# Is there a measure or notion of correlation (or association) without assuming finite second order moments?

When we study correlation or association in real data, do we always (implicitly) assume a finite second order moment for any hypothetical population distribution? If we do not assume this, what statistical measure may we use?

I am not sure if it makes sense to study correlation (or association in general) without assuming a finite second order moment for a generating probabilistic model. In the generalized version of pearson correlation (wikipedia general correlation), the norms in the denominator of the expression should implicitly assume a finite second order moment.

I ask this question simply to keep track of what we do and do not assume when we look into association in datasets.
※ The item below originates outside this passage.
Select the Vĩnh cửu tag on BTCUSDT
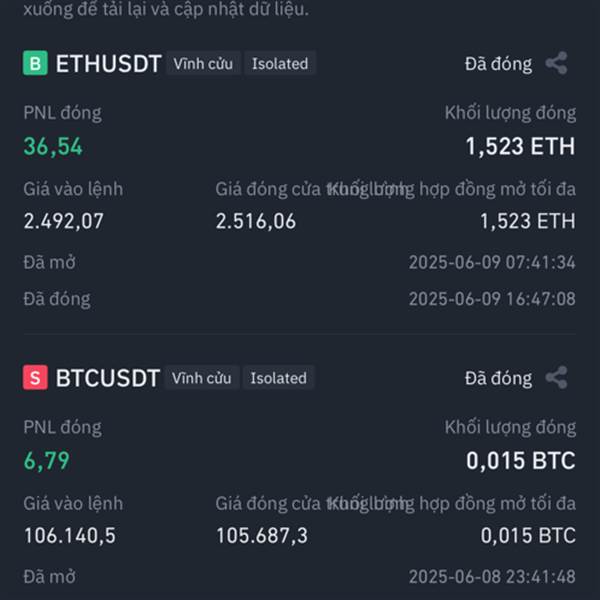This screenshot has width=600, height=600. [202, 378]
I think that association does not make sense without assuming a finite second order moment for any population distribution. However, maybe there is a nonparametric measure that I am not familiar with. Since both Spearman's and Kendall's correlation coefficients can be expressed in the form in 1, I think this implicit assumption of a finite second order moment applies to these two association measures also. Any insights would be greatly appreciated!

This stackexchange question seems relavent: PCA without finite second moment. However, as far as I can tell, it does not definitively answer the question as I understand it.

• Spearman does not even assume the existence of a first moment; you can calculate the Spearman correlation between two Cauchy variates, for example, and it's perfectly valid. Similarly for Kendall. – jbowman Feb 24 '20 at 17:11
• Don't forget about the copula! Remember the theorem that $X\sim f_X(x)$ and $Y\sim g_Y(y)$ are independent if and only if $h_{X,Y}(x,y) = f_X(x)g_Y(y)$? Well if $X$ and $Y$ are not independent, then there's some $c(x,y)$ such that $h_{X,Y}(x,y) = f_X(x)g_Y(y)c(x,y)$, and $c(x,y)$ is called the copula density. (The "copula" is the CDF of $c$, and we typically write both as functions of the CDFs $F_X(x)$ and $G_Y(y)$.) (Also, this might require continuous variables to work out this cleanly.) – Dave Feb 24 '20 at 17:55
• I definitely need to read more about copulas, this is definitely something I had in the back of my mind when I was thinking of this question. Thanks for the pointer! – Sleepy 17 Feb 24 '20 at 17:57

Consider two i.i.d. standard Cauchy variates $$X$$ and $$Y$$.

Obviously the Pearson correlation between $$X$$ and $$Y$$, although it can be calculated on the basis of a sample, is not meaningful in this case. The Spearman and Kendall correlations, however, don't make any assumptions about existence of moments, and, as such, are perfectly valid measures of correlation (given what they actually indicate, e.g., a monotonic relationship in the case of Spearman.)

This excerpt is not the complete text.